5. How Other Women Treat YouI added this last point not necessarily because it has been studied at length but because it's true and it's especially true amongst women who consider themselves to be educated. And women who consider themselves to be feminists.Feminist circles are rife with classism. There is a moralistic stance taken against women who don't have fancy educations regarding feminism and against women who don't express themselves in certain ways deemed acceptable and appropriate. It shouldn't be hard to guess therefore that what's considered "acceptable" is behaving in a way that is posh, fancy or more upper class. Women who express themselves in ways that are deemed too "declassé" and "unrefined" are ignored, dismissed and discounted constantly. If you're a frequent flier on my blog, you should be able to guess which racial demographic these women tend to fall into... Even in the Caribbean.

Especially in upper-class circles, there's also a negative, condescending attitude towards younger women and their views on feminism. As there is a great degree of younger women who do not believe that women's rights should be exclusive to the bourgeois class, many older women take this opportunity to discount the valid work of younger feminists and younger women in general. They do this via tone policing or flat out dismissal of younger feminists opinions. Basically, they latch onto any excuse for things to remain the same as in truth, they are not interested in women's liberation but getting a cushier spot within their already secure position at the top of the status quo. Again, this is rife with respectability politics that actually have a negative impact in the long-term quest for women's liberation.You don't have to dress like a nun to be a feminist, although, to many middle and upper-class feminists, especially in the Caribbean, you do. Maintaining your image and acquiescing to the rules of patriarchy becomes more important to the wealthy than change. To them, feminism is simply a tool to acquire the power that men have and it isn't a genuine movement to dismantle systems of oppression like the cis hetero patriarchy.

(Just a full disclaimer here this term is NOT my own. I hope I've cited it well enough so just click the link and give credit where it's due.) This is because, in order to dismantle systems of oppression, you do have to take a hard look at socioeconomic class and bringing liberation to the poor, something that most middle and upper-class people possess a deep fear of doing.This is all to say that due to this fear of poor women and what their liberation would mean, as well as an allegiance to patriarchy on some level, wealthier women treat poor women as their lessers. And they might have fancy excuses for why they're doing so but the reality is something different and it's largely based on unexamined prejudices, personal philosophies as well as flat out bias.I am not going to add any disclaimer here about not wanting to "hurt feelings" or whatever you want to call it. The fact of the matter is that middle and upper-class women should feel uncomfortable, especially if they have never thought about ANY of these points before.I especially want to direct this to young feminists who are eager to label themselves feminist while pursuing patriarchal approval with equal fervor. Their desperation to inhabit to worlds that are totally incongruent leads to many contradictions and flaws within Caribbean feminist groups whether official organizations or simply groups of Caribbean feminists in general. Ask yourself: Could your actions and your personal philosophies require greater scrutiny? Is there more fine tuning and education for you to accomplish? How can you be a better person without relying on the smoke and mirrors of a label unfettered to genuine action?

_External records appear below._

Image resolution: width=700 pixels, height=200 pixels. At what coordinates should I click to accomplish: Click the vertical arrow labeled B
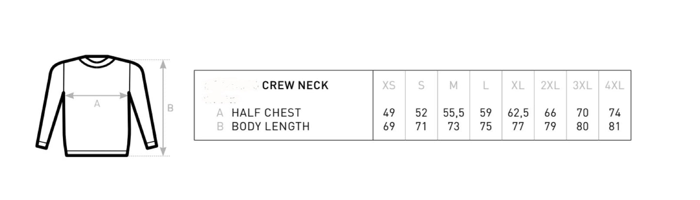(163, 108)
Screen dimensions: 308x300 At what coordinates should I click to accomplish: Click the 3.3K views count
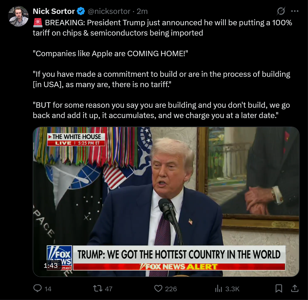pos(232,289)
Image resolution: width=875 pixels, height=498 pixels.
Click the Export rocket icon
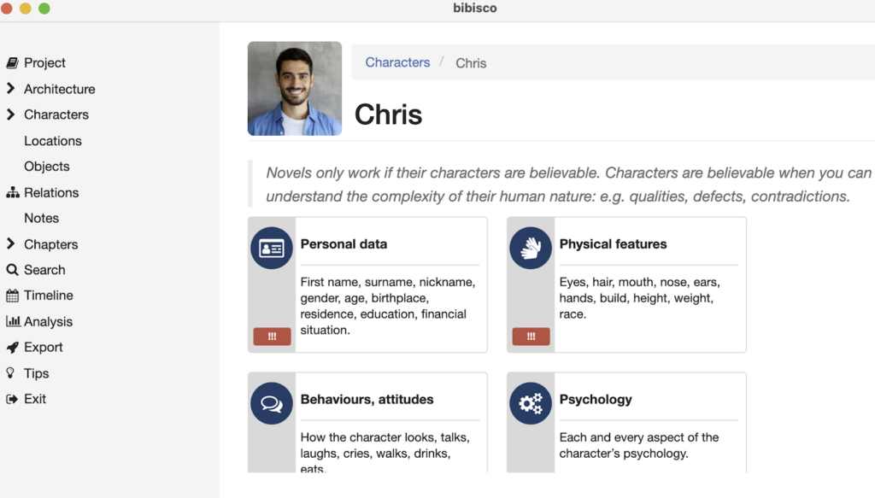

Additionally, I want to ensure that women who read this take the time to really check themselves for the condescension that is typical of the "educated" classes in the Caribbean. I want to personally remind you that your degree is just a piece of paper, but how you treat the women in your community is very very real. How you live in the world is where all your significance lies. Your identity need not rely on putting other women down. Rather, we need to open our hearts to all of the women on our islands and allow our women to speak the truth of their oppression, even if we don't like what they have to say or how they have to say it.